• GEGEBENE AUFGABE 1: Erkläre in ein bis drei Sätzen, weshalb ein sinkender Fleischkonsum laut dem Kommentar zum Veggie-Day Menschenleben retten kann.
• GEGEBENE AUFGABE 2: Führe den Kommentar über die Grünen und den Veggie-Day im Anschluss an seinen letzten Satz weiter.

• ARTIKEL:
# taz.de -- Kommentar Umfragetief Grüne: Mut zum Verzicht
       
       > Trotz sinkender Umfragewerte sollten die Grünen offensiv für Konsum in
       > Maßen werben. Der Veggie-Day ist da eine gute Idee.
       
 (IMG) Bild: Fleischmassen oder Fleisch in Maßen?
       
       Die Grünen fordern Verzicht. Und verzichten auf Wähler. Aktuellen Umfragen
       zufolge liegen sie nur noch bei 9 bis 11 Prozent. Vor wenigen Monaten waren
       es noch deutlich mehr. Nicht zuletzt die Debatte über einen Veggie-Day,
       einen fleischfreien Tag pro Woche in Deutschlands Kantinen, könnte die
       Grünen Stimmen gekostet haben. Die Vorwürfe sind gewaltig. Auf Facebook
       werden die Grünen schon mal als „Ökofaschisten“ beschimpft.
       
       Der Veggie-Day, der übrigens nie Gesetz, sondern nur Anregung sein sollte,
       ist wieder zu einem wichtigen Wahlkampfthema geworden. Denn die Idee steht
       symbolisch für eine zentrale Frage: Wollen wir überhaupt Verzicht üben, und
       wenn ja, wie kann uns das gelingen? Union und FDP werden nicht müde, im
       Wahlkampf zu betonen, wie genussfeindlich grüne Politik sei. Sie
       inszenieren die Grünen als Moralapostel, die alles verbieten wollen, was
       irgendwie Spaß macht.
       
       Doch Fleischverzicht, die Kernidee des Veggie-Days, ist kein Ökothema für
       Ökospinner. Weniger Fleisch zu konsumieren wäre ein wichtiges Signal an
       andere Länder: Ihr seid uns nicht egal! Denn der Konsum tierischer Produkte
       verschlimmert den globalen Hunger. Über 800 Millionen Menschen, vor allem
       Kinder, hungern jeden Tag. Das heißt: Jeder neunte Mensch auf der Welt wird
       nicht satt. Besonders betroffen sind Säuglinge und Kleinkinder, die an den
       Folgen von Unterernährung sterben.
       
       Sinkt der Fleischkonsum, können Menschenleben gerettet werden. Rinder
       konkurrieren mit Menschen um Nahrung. Auf Feldern, wo Futtermittel für
       Tiere angebaut werden, könnte auch Getreide für Menschen wachsen. Weltweit
       wird Soja, ein wichtiges Futtermittel für Nutztiere, auf etwa 100 Millionen
       Hektar angebaut. Das entspricht etwa der dreifachen Fläche der
       Bundesrepublik. Oftmals wird dafür mit aggressiven Pestiziden jede andere
       Regung der Natur im Keim erstickt. Die Folgen für die dort lebende
       Bevölkerung sind verheerend.
       
       Was können wir tun? Verzichten! Wer das laut ausspricht, wird abgestraft.

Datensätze
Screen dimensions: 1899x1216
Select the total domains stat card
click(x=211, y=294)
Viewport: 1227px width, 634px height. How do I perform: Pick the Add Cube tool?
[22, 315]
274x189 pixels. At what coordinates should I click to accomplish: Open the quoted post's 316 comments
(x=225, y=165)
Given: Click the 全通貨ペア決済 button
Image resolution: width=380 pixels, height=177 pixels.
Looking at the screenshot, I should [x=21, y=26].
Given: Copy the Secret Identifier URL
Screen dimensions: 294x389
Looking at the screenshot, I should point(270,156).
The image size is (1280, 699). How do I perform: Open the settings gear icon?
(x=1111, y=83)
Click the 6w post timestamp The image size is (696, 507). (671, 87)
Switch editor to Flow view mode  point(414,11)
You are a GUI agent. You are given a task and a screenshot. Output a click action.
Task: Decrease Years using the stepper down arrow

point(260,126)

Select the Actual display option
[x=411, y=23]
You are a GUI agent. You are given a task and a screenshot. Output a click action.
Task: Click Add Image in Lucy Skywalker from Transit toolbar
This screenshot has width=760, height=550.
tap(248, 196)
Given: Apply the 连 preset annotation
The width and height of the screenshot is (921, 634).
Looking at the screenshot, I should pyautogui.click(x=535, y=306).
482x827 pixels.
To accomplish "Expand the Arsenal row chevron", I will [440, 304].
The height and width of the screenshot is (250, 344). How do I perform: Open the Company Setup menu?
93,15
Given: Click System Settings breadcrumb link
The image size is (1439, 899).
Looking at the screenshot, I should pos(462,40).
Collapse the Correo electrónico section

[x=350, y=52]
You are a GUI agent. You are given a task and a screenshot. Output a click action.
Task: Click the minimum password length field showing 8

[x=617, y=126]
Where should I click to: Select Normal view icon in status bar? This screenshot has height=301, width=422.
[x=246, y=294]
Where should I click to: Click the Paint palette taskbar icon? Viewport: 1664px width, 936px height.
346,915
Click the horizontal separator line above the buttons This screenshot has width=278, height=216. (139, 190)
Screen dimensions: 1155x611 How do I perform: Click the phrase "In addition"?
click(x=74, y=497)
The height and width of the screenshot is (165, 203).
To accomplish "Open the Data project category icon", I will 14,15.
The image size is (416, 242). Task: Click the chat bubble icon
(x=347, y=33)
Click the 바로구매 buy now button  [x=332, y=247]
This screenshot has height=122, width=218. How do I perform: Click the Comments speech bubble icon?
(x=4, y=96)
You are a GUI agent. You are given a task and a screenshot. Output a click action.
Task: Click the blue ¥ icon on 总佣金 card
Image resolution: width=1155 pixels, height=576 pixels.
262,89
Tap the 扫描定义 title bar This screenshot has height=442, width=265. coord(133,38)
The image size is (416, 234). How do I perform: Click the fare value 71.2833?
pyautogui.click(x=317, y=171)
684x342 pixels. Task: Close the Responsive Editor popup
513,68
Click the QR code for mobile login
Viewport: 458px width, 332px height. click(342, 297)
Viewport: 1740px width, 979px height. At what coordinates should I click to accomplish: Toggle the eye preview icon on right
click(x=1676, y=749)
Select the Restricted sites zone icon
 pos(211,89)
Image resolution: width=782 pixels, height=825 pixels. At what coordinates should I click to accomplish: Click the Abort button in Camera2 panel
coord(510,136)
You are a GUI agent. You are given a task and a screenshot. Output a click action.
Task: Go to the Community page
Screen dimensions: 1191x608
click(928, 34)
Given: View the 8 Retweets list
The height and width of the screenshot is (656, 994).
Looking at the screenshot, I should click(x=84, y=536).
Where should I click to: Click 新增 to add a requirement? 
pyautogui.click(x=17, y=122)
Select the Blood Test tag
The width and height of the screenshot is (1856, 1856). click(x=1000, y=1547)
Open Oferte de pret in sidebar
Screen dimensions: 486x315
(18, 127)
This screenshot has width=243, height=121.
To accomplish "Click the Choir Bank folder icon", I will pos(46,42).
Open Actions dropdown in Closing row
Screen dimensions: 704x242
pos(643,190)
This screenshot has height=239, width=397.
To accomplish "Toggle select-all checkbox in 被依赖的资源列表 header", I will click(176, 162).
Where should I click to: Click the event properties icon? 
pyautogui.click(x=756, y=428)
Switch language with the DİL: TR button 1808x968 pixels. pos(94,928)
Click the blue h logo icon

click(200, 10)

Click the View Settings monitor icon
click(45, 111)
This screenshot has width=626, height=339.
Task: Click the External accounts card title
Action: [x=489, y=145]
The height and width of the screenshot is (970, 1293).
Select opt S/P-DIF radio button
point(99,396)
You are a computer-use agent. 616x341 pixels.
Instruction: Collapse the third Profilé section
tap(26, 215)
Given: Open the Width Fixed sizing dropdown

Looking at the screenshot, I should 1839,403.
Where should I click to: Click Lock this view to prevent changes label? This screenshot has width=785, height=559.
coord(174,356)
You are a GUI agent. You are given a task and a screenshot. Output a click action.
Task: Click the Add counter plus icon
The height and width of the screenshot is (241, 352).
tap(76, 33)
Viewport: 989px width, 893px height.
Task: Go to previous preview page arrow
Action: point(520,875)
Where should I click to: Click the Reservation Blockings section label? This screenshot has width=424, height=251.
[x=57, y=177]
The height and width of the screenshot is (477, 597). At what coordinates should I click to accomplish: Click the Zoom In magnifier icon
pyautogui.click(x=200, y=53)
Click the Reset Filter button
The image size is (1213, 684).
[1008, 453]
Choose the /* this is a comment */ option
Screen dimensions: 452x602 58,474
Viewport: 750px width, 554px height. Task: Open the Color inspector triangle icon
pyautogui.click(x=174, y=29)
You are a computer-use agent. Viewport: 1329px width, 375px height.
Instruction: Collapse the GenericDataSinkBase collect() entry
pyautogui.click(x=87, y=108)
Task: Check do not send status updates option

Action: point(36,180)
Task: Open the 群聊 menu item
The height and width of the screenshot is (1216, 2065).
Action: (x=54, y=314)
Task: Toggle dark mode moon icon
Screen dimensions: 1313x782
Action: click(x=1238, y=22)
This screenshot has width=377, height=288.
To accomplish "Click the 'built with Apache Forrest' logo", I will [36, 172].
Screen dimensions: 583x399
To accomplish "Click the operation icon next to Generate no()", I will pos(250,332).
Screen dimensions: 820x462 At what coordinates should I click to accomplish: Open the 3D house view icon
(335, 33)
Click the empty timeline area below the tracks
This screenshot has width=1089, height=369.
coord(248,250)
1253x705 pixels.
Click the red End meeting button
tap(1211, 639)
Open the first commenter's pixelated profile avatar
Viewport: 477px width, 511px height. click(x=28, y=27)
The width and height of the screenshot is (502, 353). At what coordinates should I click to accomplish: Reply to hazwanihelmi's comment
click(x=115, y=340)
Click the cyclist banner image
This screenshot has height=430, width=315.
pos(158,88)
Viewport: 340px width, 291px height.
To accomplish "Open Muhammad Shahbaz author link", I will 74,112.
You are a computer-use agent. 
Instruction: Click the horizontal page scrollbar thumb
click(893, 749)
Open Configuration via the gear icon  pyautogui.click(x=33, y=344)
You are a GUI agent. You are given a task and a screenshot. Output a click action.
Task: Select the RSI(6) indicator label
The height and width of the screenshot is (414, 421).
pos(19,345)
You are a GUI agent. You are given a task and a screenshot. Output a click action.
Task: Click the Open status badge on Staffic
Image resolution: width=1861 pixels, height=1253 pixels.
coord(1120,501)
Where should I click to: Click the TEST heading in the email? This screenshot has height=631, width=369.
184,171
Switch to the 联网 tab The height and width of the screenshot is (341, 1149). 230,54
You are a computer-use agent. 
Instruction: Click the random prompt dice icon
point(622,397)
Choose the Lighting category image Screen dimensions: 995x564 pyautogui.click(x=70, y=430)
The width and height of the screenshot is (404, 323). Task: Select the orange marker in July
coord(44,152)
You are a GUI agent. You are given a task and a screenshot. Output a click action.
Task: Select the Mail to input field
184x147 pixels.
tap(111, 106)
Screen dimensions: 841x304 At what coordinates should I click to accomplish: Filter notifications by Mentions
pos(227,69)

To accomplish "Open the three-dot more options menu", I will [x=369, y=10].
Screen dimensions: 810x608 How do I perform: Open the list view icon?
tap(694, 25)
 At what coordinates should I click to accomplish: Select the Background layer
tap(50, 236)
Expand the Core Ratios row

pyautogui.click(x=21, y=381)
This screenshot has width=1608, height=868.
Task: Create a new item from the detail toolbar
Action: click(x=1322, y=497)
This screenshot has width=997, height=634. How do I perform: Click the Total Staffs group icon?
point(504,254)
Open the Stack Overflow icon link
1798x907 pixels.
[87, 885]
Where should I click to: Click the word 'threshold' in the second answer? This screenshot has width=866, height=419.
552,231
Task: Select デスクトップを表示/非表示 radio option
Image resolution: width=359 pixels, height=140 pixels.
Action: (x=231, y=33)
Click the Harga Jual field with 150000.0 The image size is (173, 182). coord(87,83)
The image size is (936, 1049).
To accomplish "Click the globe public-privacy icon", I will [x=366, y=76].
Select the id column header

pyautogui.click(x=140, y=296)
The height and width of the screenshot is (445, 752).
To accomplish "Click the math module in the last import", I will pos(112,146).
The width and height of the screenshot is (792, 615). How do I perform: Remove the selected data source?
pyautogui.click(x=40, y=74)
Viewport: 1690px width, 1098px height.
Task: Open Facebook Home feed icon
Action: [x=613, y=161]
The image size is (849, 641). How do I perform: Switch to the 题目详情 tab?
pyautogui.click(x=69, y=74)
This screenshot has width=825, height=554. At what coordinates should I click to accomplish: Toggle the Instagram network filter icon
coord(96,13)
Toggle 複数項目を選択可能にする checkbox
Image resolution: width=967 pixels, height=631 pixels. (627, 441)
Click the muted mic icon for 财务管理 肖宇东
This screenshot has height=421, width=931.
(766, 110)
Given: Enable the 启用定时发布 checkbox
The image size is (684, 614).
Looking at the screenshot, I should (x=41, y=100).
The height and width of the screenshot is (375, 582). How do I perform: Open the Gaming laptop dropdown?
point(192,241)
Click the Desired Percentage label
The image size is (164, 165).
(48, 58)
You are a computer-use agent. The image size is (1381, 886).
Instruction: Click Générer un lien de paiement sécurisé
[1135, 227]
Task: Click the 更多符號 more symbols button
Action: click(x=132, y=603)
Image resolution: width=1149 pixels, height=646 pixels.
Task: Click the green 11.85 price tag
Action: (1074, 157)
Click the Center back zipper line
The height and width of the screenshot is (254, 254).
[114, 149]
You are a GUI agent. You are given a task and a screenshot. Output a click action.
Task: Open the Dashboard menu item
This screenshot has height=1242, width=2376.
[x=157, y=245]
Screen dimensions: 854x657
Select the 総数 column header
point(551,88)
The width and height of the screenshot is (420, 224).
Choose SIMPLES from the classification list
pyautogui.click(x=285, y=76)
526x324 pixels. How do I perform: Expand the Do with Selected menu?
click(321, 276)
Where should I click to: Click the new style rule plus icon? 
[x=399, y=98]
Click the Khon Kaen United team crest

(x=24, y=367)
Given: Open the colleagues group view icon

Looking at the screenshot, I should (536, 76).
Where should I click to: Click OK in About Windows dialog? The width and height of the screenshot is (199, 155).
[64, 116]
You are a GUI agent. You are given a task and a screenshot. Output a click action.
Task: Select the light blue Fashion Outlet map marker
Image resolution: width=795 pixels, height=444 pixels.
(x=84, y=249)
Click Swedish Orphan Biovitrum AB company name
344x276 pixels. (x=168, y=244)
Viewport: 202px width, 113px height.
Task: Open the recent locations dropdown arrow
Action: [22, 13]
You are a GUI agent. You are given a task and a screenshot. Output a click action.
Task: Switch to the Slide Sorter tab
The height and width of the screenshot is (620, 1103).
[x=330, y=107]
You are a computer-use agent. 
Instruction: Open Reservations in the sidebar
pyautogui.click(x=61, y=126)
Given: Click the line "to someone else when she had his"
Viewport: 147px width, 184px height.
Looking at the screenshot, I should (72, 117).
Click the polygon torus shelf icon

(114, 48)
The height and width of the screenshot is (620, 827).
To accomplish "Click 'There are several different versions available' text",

• ERWARTETE AUSGABE 1: Rinder konkurrieren mit Menschen um Nahrung, und auf Feldern, auf denen Futtermittel für Tiere angebaut werden, könnte auch Getreide für Menschen wachsen. Weniger Fleisch zu essen würde damit dem globalen Hunger entgegenwirken, den der Konsum tierischer Produkte laut dem Kommentar verschlimmert.

• ERWARTETE AUSGABE 2:
       Alle ökologischen Bewegungen sind schön und gut, aber wenn es darum geht,
       das persönliche Verhalten zu ändern, dann schauen viele gerne weg. Genau
       das bekommen die Grünen jetzt zu spüren.
       
       ## 
       
       ## Die Grünen müssen sich entscheiden
       
       Die Partei befindet sich damit mehr denn je in einem Dilemma: Wie stark
       darf sie mit ihrem ökologischen Profil Wahlkampf machen? So richtig laut
       traut sich kurz vor der Wahl niemand auszusprechen, dass die Bevölkerung in
       den Industriestaaten ihren Konsum einschränken müsste. Dabei ist es doch
       die Aufgabe Europas, im Kampf gegen den Welthunger eine Vorreiterrolle zu
       spielen. Europa muss sich den Folgen von Nahrungsmittelspekulationen,
       Agrarsubventionen und Fleischkonsum stellen. Das muss politisch gewollt
       sein, und das wollen in Deutschland derzeit am ehesten die Grünen.
       
       Fleischverzicht ist damit kein Randthema für Spinner, sondern ein wichtiger
       Schritt auf dem Weg zu mehr globaler Gerechtigkeit.
       
       Die Grünen müssen sich jetzt, so kurz vor der Wahl, entscheiden: Entweder
       versuchen sie, alle Ideen im Wahlprogramm, die mit dem Thema zu tun haben,
       klein zu halten. Das funktioniert - wie die Diskussion über den Veggie-Day
       zeigt - eher schlecht. Oder sie werben offensiv mit dem Thema. Es bleibt
       noch mehr als eine Woche, um WählerInnen zu überzeugen, dass Verzicht keine
       Schnapsidee, sondern der einzige Weg zu einem gesunden Planeten ist. Was
       beim Atomausstieg geklappt hat, kann auch in der Ernährungspolitik
       funktionieren. Vielleicht sogar schon bald.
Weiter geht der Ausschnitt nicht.